Yoga pros explain how the forward fold benefits you with a more calm, relaxed mind.
Here are the fold variations you’ve got the option to turn to when you’re stressed.
Yoga poses that involve folds operate in that same way.
You dont even need to flow through a full yoga session for reap the de-stressing benefits.
And you dont have to be a pro yogi so you can fold, either.
Let gravity do the work, and dont worry about touching your toes.
Mara Olney is a yoga teacher and founder and CEO of LÜM Health Studio.

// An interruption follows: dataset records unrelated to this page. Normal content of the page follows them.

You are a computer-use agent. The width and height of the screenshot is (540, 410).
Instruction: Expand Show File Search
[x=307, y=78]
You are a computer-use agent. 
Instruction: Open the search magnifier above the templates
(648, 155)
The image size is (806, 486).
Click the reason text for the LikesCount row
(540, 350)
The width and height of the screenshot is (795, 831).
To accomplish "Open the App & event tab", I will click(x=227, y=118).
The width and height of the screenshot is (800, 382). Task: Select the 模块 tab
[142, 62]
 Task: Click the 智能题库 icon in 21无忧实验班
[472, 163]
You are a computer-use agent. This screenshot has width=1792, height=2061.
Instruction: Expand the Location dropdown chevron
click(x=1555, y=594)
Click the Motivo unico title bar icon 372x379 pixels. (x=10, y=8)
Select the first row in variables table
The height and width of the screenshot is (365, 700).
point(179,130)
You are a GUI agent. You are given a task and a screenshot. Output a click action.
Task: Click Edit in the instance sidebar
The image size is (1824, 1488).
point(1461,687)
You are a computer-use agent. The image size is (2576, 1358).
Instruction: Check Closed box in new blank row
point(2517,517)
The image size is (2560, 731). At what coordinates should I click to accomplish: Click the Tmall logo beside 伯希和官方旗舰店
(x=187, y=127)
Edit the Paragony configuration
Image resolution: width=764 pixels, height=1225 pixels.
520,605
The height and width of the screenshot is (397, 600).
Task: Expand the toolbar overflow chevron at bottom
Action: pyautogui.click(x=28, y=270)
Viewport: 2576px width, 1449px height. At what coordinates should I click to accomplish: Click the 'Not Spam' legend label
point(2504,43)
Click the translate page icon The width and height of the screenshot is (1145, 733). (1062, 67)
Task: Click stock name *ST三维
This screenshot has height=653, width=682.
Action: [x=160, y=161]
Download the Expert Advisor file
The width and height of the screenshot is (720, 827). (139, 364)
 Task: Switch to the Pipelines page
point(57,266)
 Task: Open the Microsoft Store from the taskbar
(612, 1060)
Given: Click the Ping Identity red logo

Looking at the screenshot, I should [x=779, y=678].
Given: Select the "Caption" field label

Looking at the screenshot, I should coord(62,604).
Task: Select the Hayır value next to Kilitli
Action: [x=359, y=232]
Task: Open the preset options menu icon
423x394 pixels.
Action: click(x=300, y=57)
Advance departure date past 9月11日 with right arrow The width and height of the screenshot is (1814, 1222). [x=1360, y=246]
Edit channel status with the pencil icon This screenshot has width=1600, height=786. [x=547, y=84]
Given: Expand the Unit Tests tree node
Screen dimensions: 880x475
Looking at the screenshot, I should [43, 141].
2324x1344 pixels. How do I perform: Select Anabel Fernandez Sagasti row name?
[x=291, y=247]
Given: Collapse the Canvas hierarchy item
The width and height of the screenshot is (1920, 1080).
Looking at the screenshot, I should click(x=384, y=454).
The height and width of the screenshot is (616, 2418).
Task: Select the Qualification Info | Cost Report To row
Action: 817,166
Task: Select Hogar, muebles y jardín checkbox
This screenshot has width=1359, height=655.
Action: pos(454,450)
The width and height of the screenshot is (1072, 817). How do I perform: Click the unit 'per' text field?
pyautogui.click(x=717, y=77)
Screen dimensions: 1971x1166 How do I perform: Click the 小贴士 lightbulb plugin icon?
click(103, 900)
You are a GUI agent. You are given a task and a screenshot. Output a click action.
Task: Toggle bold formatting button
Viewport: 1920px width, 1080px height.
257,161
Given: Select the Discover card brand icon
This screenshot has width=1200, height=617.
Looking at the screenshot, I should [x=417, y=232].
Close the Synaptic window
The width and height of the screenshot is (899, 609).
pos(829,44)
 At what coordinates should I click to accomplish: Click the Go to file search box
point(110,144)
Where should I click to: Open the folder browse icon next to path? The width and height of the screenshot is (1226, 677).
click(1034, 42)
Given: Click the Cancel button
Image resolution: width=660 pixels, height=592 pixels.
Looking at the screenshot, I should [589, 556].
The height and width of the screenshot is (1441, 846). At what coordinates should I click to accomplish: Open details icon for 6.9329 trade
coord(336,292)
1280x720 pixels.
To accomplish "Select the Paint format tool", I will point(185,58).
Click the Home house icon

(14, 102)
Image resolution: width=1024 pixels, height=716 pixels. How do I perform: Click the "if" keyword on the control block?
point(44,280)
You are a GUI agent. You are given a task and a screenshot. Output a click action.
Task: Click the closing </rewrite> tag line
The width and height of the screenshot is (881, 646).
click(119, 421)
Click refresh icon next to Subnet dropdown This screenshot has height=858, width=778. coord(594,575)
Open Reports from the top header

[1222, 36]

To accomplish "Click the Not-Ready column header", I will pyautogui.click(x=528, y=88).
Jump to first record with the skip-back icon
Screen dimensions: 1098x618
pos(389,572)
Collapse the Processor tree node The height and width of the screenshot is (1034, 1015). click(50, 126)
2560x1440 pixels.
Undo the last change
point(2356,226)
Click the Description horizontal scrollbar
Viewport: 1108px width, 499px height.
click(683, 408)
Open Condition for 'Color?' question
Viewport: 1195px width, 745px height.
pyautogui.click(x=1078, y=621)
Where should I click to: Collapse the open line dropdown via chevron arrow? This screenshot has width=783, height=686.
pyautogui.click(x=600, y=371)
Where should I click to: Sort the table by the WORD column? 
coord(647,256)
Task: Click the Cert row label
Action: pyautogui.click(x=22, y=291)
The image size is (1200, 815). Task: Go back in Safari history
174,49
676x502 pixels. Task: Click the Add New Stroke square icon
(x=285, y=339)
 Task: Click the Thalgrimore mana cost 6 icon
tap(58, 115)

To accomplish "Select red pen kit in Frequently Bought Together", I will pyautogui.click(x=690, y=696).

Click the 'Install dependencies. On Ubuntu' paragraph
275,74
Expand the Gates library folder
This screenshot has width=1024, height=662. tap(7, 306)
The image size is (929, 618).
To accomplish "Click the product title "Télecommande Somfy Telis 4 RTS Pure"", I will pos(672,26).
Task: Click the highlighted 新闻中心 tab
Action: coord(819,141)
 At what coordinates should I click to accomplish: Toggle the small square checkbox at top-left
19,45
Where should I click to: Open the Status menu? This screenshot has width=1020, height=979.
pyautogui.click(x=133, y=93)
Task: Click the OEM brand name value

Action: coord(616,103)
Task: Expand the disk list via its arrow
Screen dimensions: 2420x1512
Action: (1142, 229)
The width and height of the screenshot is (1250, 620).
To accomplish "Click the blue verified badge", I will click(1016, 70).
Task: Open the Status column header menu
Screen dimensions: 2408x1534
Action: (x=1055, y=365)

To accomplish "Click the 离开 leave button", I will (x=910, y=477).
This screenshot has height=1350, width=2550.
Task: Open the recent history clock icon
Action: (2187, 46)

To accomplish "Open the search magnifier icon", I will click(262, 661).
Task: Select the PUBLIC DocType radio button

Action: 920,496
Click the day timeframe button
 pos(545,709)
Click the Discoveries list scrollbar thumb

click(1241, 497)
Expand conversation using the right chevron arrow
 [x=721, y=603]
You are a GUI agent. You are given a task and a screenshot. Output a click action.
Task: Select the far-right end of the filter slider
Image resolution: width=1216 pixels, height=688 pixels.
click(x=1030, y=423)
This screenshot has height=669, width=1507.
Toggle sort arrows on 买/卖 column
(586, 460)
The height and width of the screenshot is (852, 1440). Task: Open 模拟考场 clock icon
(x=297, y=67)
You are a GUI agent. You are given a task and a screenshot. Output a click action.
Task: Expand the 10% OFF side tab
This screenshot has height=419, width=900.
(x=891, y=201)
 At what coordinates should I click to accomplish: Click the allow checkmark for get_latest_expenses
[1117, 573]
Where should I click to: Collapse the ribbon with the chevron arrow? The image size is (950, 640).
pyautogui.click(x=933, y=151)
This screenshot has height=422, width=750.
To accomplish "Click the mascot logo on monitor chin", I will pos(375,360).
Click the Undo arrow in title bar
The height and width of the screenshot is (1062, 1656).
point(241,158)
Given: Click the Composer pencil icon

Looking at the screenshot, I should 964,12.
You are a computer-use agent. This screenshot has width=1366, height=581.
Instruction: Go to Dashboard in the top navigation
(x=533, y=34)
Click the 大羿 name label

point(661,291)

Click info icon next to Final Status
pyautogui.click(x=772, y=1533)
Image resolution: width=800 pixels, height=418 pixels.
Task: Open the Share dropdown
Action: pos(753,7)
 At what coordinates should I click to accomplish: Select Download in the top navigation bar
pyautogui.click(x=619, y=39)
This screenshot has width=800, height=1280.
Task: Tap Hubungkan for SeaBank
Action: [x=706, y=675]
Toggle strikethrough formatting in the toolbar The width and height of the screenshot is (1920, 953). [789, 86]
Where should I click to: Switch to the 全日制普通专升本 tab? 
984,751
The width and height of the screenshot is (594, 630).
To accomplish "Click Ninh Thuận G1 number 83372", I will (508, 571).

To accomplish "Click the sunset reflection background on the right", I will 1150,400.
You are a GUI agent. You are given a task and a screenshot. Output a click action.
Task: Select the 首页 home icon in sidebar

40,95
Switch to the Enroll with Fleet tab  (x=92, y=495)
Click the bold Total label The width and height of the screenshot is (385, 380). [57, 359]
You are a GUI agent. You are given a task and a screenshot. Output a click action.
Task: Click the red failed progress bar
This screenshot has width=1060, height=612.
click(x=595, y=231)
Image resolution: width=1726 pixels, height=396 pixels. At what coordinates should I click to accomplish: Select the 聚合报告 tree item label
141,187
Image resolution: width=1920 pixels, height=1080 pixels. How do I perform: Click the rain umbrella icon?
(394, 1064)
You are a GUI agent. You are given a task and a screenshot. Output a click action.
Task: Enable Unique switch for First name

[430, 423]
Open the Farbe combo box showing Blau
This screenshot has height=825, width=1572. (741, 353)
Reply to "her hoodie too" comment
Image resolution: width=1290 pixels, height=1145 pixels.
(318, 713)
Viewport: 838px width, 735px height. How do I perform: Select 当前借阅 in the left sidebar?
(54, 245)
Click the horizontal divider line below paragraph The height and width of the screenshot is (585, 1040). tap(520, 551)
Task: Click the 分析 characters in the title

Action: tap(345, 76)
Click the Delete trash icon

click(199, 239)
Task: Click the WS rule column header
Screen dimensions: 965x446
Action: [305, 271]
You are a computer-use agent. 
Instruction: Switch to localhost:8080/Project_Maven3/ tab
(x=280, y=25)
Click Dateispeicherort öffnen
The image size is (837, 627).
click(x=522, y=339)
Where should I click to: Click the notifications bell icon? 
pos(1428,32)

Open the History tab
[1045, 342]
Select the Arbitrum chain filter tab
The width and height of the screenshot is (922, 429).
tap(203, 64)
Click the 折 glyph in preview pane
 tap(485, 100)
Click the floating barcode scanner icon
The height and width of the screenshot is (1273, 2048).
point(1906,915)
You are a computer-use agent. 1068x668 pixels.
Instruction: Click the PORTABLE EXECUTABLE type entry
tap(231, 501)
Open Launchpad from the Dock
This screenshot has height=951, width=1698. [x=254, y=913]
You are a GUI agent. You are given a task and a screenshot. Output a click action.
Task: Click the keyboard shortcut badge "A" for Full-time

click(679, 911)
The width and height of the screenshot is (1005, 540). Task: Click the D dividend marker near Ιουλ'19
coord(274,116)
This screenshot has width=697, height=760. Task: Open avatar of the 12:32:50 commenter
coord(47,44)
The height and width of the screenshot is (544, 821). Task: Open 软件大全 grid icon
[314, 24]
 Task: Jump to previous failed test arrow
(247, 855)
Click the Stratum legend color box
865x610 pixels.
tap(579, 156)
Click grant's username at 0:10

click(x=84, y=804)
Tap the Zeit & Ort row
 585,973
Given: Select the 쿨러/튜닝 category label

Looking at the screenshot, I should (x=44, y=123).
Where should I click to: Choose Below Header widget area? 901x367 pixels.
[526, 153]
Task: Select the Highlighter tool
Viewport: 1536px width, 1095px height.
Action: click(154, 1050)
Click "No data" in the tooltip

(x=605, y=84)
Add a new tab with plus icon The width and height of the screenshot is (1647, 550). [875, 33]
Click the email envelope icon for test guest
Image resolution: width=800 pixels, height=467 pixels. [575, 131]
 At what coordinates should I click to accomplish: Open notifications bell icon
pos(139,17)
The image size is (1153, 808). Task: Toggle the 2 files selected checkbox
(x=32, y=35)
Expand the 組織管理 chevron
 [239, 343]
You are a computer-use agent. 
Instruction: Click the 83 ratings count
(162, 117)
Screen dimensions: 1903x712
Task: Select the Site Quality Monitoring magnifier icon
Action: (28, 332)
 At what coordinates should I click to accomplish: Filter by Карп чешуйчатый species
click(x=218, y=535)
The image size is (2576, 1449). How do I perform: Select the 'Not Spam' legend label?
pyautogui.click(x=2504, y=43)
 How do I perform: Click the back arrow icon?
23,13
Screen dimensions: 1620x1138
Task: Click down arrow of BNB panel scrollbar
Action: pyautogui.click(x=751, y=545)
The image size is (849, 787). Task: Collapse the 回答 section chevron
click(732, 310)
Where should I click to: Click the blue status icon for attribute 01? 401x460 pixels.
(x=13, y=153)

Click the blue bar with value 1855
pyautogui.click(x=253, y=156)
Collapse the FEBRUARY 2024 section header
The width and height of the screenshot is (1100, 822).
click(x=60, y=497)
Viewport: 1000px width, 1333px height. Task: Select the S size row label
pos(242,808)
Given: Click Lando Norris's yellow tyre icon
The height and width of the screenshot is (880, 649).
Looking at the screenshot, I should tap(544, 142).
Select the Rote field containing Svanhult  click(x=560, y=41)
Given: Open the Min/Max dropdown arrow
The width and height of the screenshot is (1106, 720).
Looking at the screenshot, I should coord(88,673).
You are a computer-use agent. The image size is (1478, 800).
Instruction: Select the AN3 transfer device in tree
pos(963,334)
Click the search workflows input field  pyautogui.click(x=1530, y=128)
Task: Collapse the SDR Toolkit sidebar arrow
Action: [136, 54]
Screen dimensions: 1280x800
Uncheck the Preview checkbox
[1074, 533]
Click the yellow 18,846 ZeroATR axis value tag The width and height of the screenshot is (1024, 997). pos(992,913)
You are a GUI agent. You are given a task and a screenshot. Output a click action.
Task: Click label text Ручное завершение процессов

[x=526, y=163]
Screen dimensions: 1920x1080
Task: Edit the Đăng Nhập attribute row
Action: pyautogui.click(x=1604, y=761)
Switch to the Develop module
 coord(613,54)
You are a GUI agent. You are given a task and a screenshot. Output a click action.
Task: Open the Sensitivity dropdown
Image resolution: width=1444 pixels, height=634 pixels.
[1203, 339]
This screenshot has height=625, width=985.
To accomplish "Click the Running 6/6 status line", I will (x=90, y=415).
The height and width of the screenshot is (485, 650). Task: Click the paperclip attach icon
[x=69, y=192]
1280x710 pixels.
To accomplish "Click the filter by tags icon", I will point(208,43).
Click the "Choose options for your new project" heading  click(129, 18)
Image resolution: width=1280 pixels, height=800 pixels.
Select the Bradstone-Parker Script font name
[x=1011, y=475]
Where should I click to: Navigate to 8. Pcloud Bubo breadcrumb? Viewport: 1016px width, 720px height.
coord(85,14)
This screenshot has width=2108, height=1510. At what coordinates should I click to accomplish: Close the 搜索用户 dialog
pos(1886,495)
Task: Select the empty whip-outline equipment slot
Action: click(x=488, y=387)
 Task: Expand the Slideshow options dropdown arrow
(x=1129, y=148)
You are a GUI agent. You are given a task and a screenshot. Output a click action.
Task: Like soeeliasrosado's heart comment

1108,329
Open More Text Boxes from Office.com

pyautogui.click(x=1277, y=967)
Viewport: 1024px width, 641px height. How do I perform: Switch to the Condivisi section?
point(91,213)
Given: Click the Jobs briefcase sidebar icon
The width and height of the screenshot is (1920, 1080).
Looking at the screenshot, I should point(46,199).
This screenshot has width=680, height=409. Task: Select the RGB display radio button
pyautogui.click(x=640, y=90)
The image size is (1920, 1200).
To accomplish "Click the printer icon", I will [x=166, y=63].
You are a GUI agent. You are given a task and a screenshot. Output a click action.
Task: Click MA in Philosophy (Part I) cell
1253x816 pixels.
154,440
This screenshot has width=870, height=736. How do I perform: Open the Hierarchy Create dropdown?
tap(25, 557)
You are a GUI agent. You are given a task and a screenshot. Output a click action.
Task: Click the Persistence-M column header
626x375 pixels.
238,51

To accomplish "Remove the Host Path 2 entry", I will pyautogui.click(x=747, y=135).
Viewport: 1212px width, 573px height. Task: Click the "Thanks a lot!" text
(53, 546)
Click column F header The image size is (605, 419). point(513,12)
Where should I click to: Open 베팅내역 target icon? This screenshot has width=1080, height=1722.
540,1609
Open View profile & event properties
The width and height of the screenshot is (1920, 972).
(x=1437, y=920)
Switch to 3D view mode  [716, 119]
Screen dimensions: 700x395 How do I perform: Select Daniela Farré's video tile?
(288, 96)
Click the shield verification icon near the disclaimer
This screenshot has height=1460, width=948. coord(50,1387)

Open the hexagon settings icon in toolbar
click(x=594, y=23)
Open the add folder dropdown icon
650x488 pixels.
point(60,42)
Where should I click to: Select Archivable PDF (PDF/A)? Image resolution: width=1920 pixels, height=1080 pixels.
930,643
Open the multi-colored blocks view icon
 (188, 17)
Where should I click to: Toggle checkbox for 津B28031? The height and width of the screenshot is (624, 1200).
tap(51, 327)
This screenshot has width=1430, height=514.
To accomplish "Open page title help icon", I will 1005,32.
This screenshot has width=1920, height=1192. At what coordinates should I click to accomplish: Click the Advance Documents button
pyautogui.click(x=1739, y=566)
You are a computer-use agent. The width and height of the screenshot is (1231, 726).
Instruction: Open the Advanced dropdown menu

Keep scrolling for various folding yoga poses thatll ease your stress in 60 seconds flat.
Ragdoll pose
Stevens likes the ragdoll pose to reap the forward fold benefits as a beginner.
From standing, place your feet hip-width distance apart with your weight evenly distributed throughout both feet.
Let your upper body hang over your legs with a micro-bend in your knees as you grab opposite elbows.
Keep your head heavy and your neck long as you breathe.
Step your feet wide apart with your heels a little wider than your toes.
Bring your hands to your hips and hug your elbows back.
Lean your weight forward into your toes with your tailbone up.
Drape your arms forward as you rest your forehead onto the mat.
Mara Olney is a yoga teacher and founder and CEO of LÜM Health Studio.
Tuck your chin to lengthen the back of your neck and close your eyes as you breathe.
Begin seated with your legs extended forward and your feet flexed.
Tilt your pelvis forward and sit tall, thinking of lifting your ribs off of your hips.
Inhale and reach your arms alongside your ears.
On your exhale, fold into yourself.
From standing with your feet hip-width distance apart, fold your torso down over your legs.
Place one hand on the ground in the center, slightly in front of your feet.
Take a small bend in the same knee and extend your opposite arm into the sky.
Twist your torso sideways, trying to stack your shoulder blades, and gaze at your raised hand.